> _Selected excerpt_
Cat paintings

Better art pics & a side project

I now have decent photos for two of my recent drawings:

The difference between the art photographer's TIFF files and my JPEGS is significant - I compared the two in an earlier blog, and unless I can scan a piece directly onto my scanner, I prefer to go to the pro with the really swell camera (since I am not going to invest in one).
Also, fresh from the art photographer is the first completed cat portrait from a side project that I started last year when my daughter (the cat fanatic) asked me if I would paint portraits of our cats.  I avoided the whole idea for a while because I was visualizing cute cartoon cats and I cannot do cute, until I was looking at paintings by Jean and François Clouet and Hans Holbein the Younger in my art history texts for a portrait assignment I was teaching and a thought flitted through my head: "gee I love those, wouldn't it be fun to paint in that style".  Cat + Fancy Portrait merged and one thing led to another, and I found myself with several highly gessoed and sanded canvases.  After a go at acrylic, then a subsequent 8-month avoidance of painting because of my extreme dislike of acrylic, and then a suggestion to try water soluble oils by another artist who understood my concerns about the risks of toxic painting mediums in a house that also contains children, I finally finished this piece:
The Lady Lucy
(The copyright is tacky, I know, but this is the first piece that I have done that I could visualize on a coffee mug and although I am not above putting the cat portraits on coffee mugs, I don't want someone else stealing my image for that purpose).
Which brings me to the dilemma that I have with my cat portrait side project: what to do with paintings that are completely incongruous with my drawings.

> _Required work_
Answer from the "Cat paintings" text:
(a) What file format did the art photographer's photos come in?
(b) Who asked the author to paint portraits of the family's cats?
(c) What is the title of the first completed cat portrait?
You won't need the listing.

> _Excerpted data_
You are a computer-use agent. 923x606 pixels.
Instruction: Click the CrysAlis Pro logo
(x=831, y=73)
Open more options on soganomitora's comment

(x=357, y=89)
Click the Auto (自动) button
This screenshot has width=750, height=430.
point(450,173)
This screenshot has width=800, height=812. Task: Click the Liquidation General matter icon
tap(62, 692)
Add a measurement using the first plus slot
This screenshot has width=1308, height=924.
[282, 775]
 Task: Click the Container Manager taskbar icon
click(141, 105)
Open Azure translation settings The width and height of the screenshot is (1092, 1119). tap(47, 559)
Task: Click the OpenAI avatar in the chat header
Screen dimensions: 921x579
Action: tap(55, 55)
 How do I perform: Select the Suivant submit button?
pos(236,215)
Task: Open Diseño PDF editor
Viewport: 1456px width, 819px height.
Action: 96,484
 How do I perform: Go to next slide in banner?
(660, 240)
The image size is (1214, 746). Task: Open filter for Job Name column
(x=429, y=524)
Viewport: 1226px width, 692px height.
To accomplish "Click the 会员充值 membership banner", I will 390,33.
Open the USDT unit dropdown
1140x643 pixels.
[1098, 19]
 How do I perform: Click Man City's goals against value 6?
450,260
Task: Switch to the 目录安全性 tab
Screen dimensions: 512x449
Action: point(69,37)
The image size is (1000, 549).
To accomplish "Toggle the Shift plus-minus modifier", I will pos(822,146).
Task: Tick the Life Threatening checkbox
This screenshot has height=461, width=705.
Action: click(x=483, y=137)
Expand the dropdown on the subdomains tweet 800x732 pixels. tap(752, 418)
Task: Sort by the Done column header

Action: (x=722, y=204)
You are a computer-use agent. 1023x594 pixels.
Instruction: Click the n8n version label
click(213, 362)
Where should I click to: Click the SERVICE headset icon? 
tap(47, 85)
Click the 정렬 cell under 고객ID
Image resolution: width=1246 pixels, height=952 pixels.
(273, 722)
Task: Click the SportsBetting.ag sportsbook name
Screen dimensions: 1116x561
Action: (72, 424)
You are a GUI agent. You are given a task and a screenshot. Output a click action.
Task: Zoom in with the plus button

> _Completed exercise_
(a) TIFF
(b) The author's daughter
(c) The Lady Lucy